Chaque jour, il y avait du harcèlement, mais il y a eu quelques incidents marquants dont je me souviens. Le pire d’entre eux est celui où mon collègue m’a attrapée par derrière, m’a soulevée, et m’a ensuite fait tourner. J’étais tellement choquée. Je n’avais jamais vu quelqu’un faire quelque chose comme ça dans un lieu de travail. Je me sentais minable. Après cela, j’ai constamment essayé de l’éviter, ou du moins, d’éviter d’être seule avec lui. Ils ont dit qu’il essayait simplement d’être mon ami.
Finalement, j’ai décidé de présenter un grief aux ressources humaines et au syndicat qui nous représentait, et nous avons eu une réunion. J’ai demandé à être protégée et j’ai refusé de travailler avec lui. Mais ce qui s’est passé était pire que le harcèlement sexuel lui-même. Au bout de deux heures, les RH n’ont proposé aucune entente de travail temporaire. Au lieu de cela, le chef d’équipe, mon boss, m’a ordonné de travailler seule avec le harceleur sexuel.

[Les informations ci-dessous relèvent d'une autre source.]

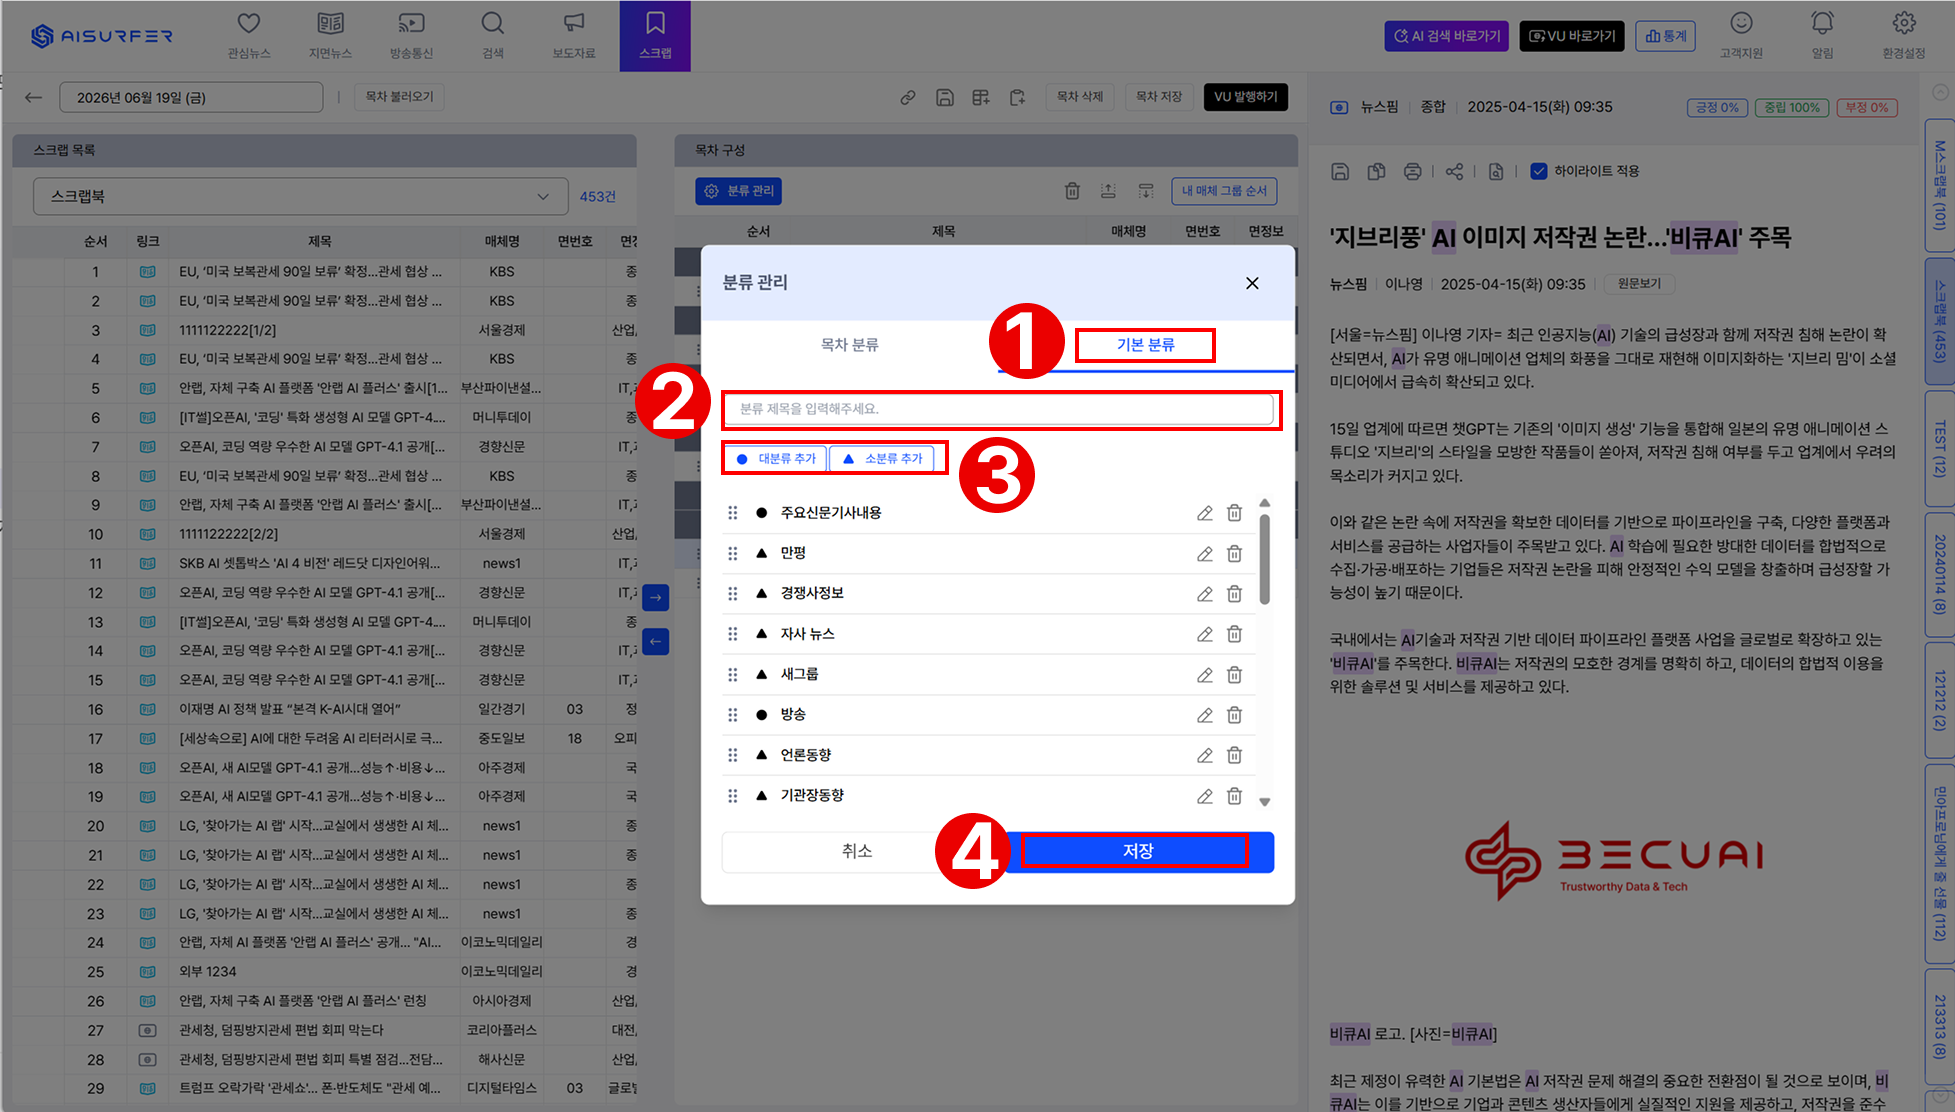1955x1112 pixels.
Task: Add a 소분류 with triangle button
Action: point(882,458)
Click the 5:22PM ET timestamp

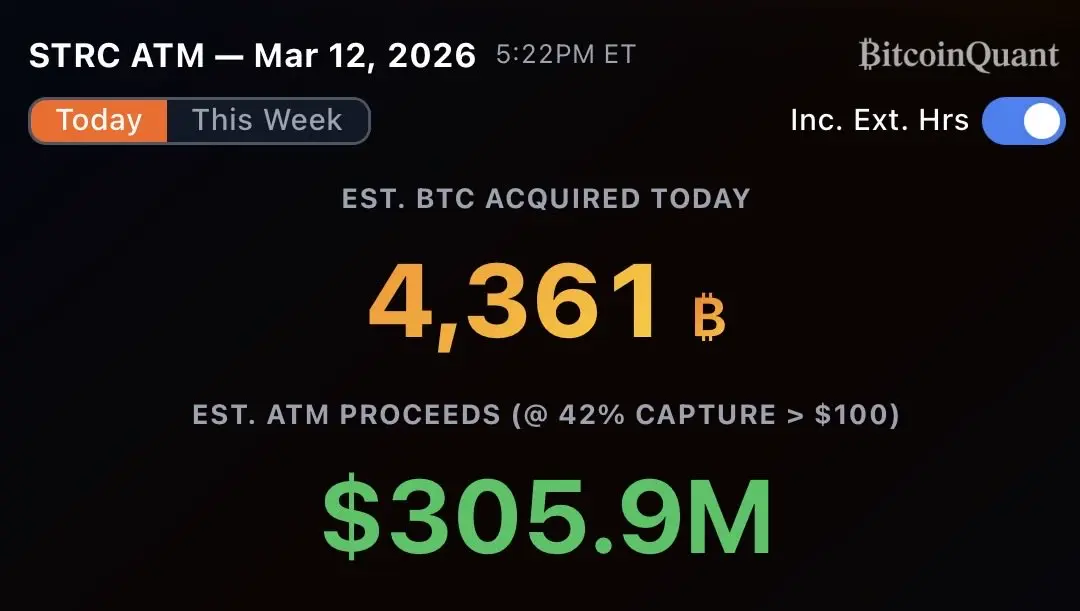(565, 54)
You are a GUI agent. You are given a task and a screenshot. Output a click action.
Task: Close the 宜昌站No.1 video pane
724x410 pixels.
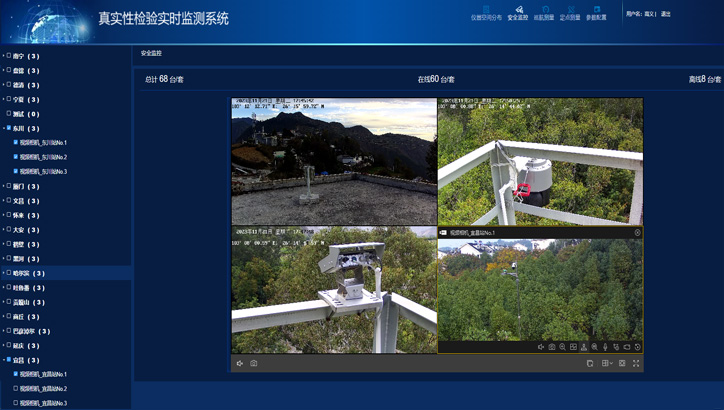[637, 233]
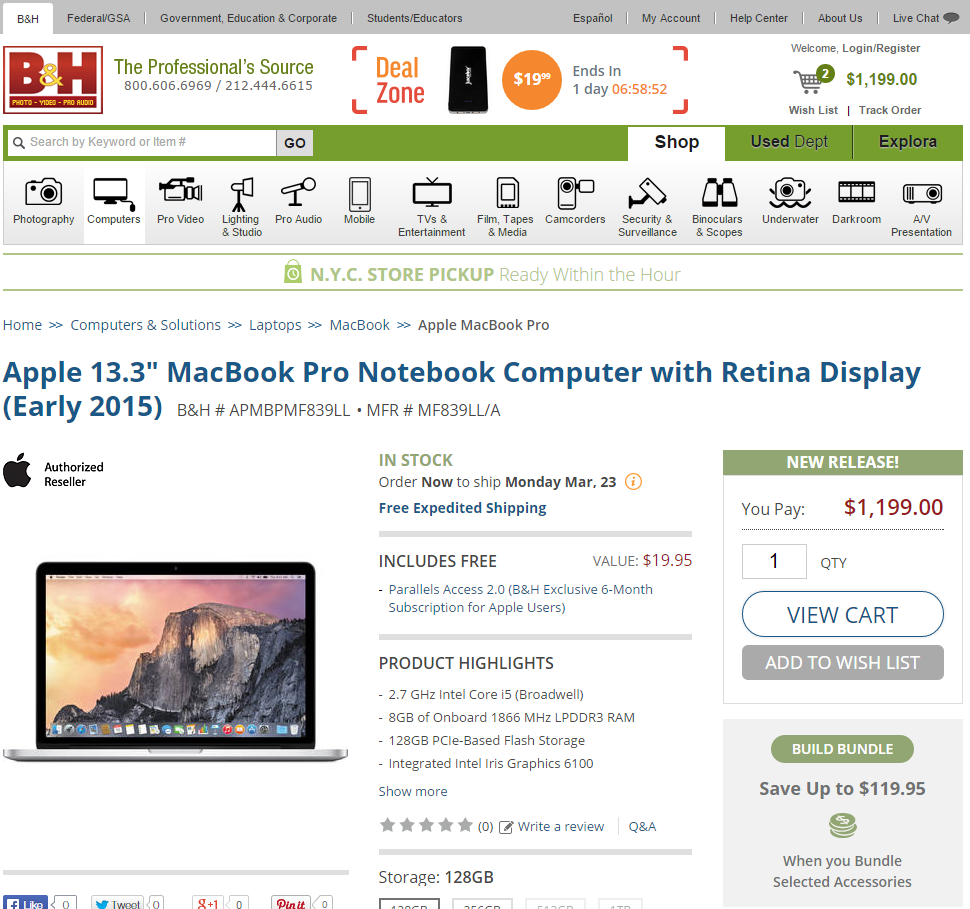Open the Students/Educators top menu
This screenshot has width=970, height=909.
click(x=414, y=18)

Quand ils l’ont transféré à mon lieu de travail, j’ai craqué peu après. Je suis allée au centre de traitement d’urgence psychiatrique quelques jours plus tard, et j’y suis restée pendant deux semaines entières. J’ai été hospitalisée de nouveau dans les trois mois qui ont suivi.
Pendant ce temps, le directeur du syndicat m’envoyait des courriels avec des blagues vulgaires. L’une d’elles présentait une femme plus âgée et peu habillée ainsi qu’un jeune homme sexy, nu, représenté jusqu’au bas-ventre. Le message disait qu’elle « s’était rendue au premier Holiday Inn », parce qu’« elle est juste vieille, pas morte!!! » Je me suis sentie humiliée et intimidée, mais je n’étais pas assez forte pour protester. Il m’a ensuite envoyé un autre courriel le premier jour du Nouvel An chinois. Il y avait deux blagues. L’une disait: « Les designers ont inventé un nouveau soutien-gorge pour les femmes d’âge moyen. Ils l’ont appelé le “chien de berger”, car il les rassemble et les oriente dans la bonne direction. »

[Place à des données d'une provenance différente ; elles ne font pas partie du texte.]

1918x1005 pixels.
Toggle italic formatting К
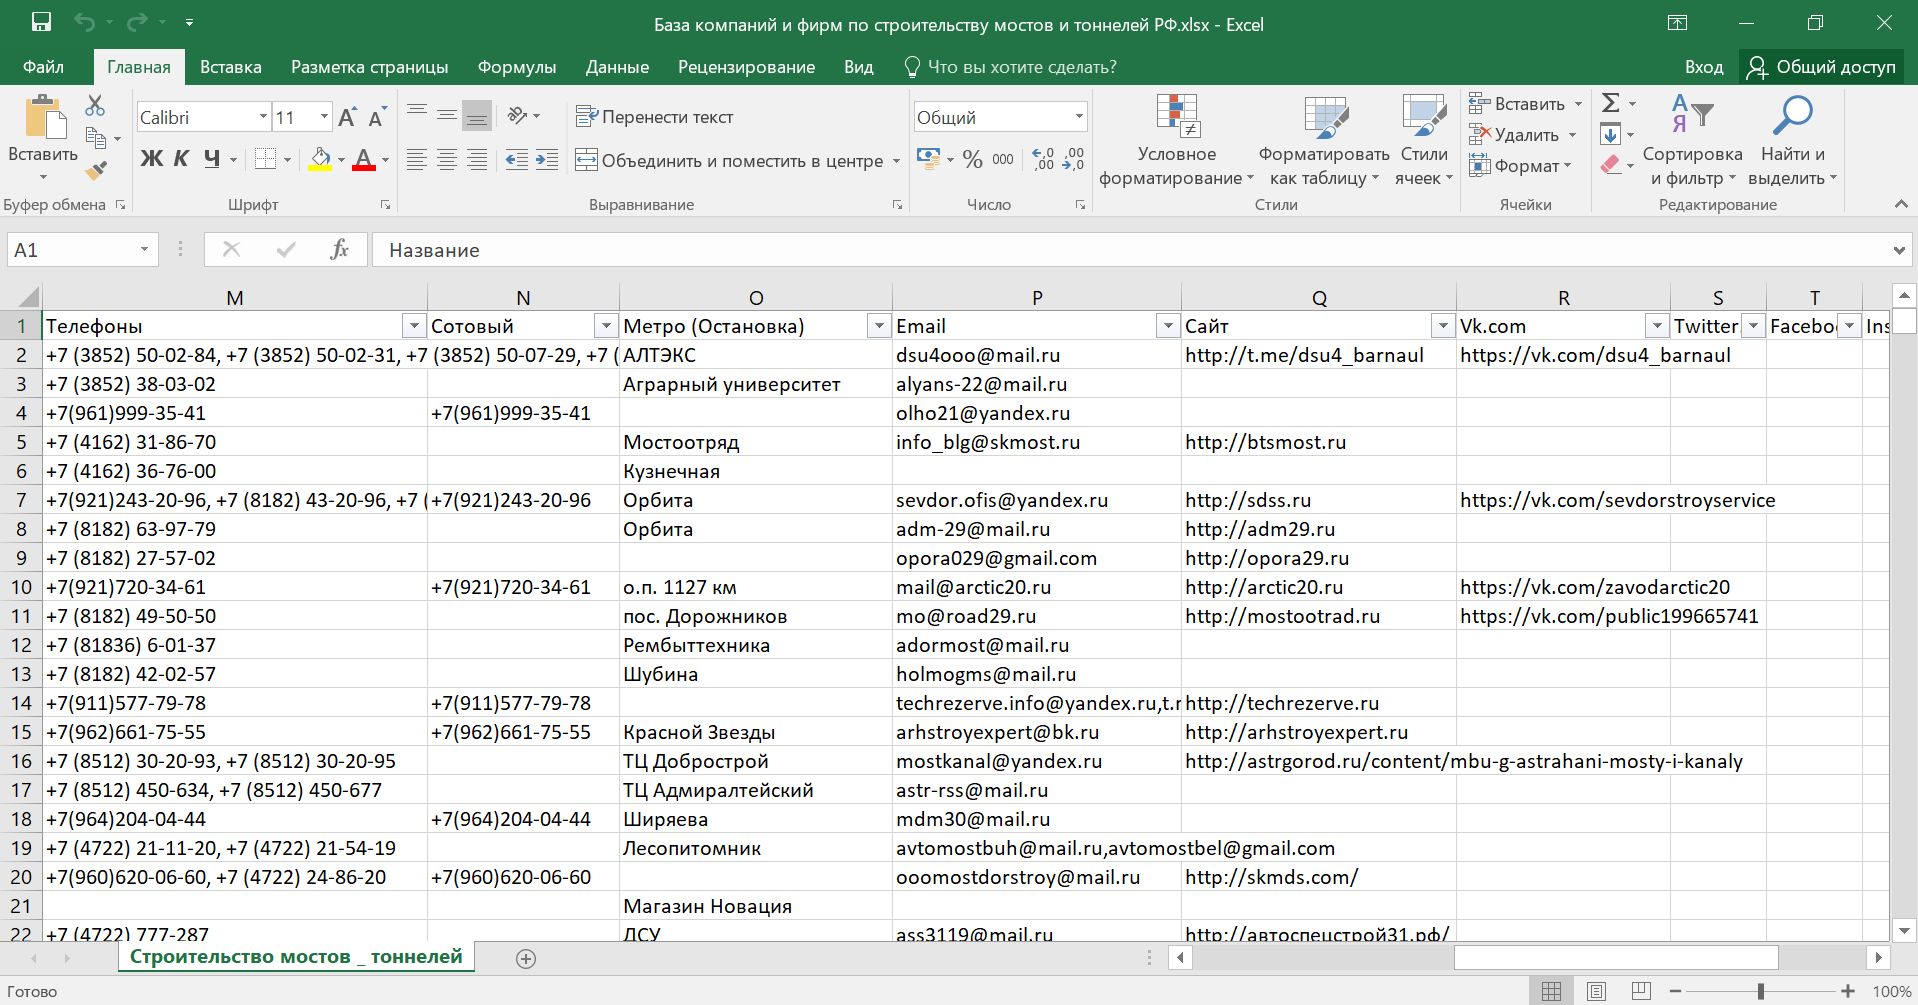pyautogui.click(x=181, y=159)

Au début, il a nié avoir envoyé ces courriels. Plus tard, il a admis les avoir envoyés, disant qu’il essayait de me remonter le moral.
En février 2014, j’ai déposé une plainte pour harcèlement sexuel au Tribunal des droits de la personne.
J’ai commencé à souffrir d’un problème cardiaque à cause des médicaments psychiatriques. Mon médecin m’a dit qu’en raison de mon problème cardiaque, je devais faire attention. Il n’y a pas d’autres options de médicaments pour moi, donc il m’a conseillé d’éviter le sujet autant que possible pour éviter le stress. J’ai donc arrêté de m’occuper de la plainte relative aux droits de la personne jusqu’à ce que je me sente à l’aise, puis je suis retournée au tribunal et j’ai dit que je voulais poursuivre ma demande. Mais je n’ai réalisé qu’à ce moment-là que j’avais manqué la date limite.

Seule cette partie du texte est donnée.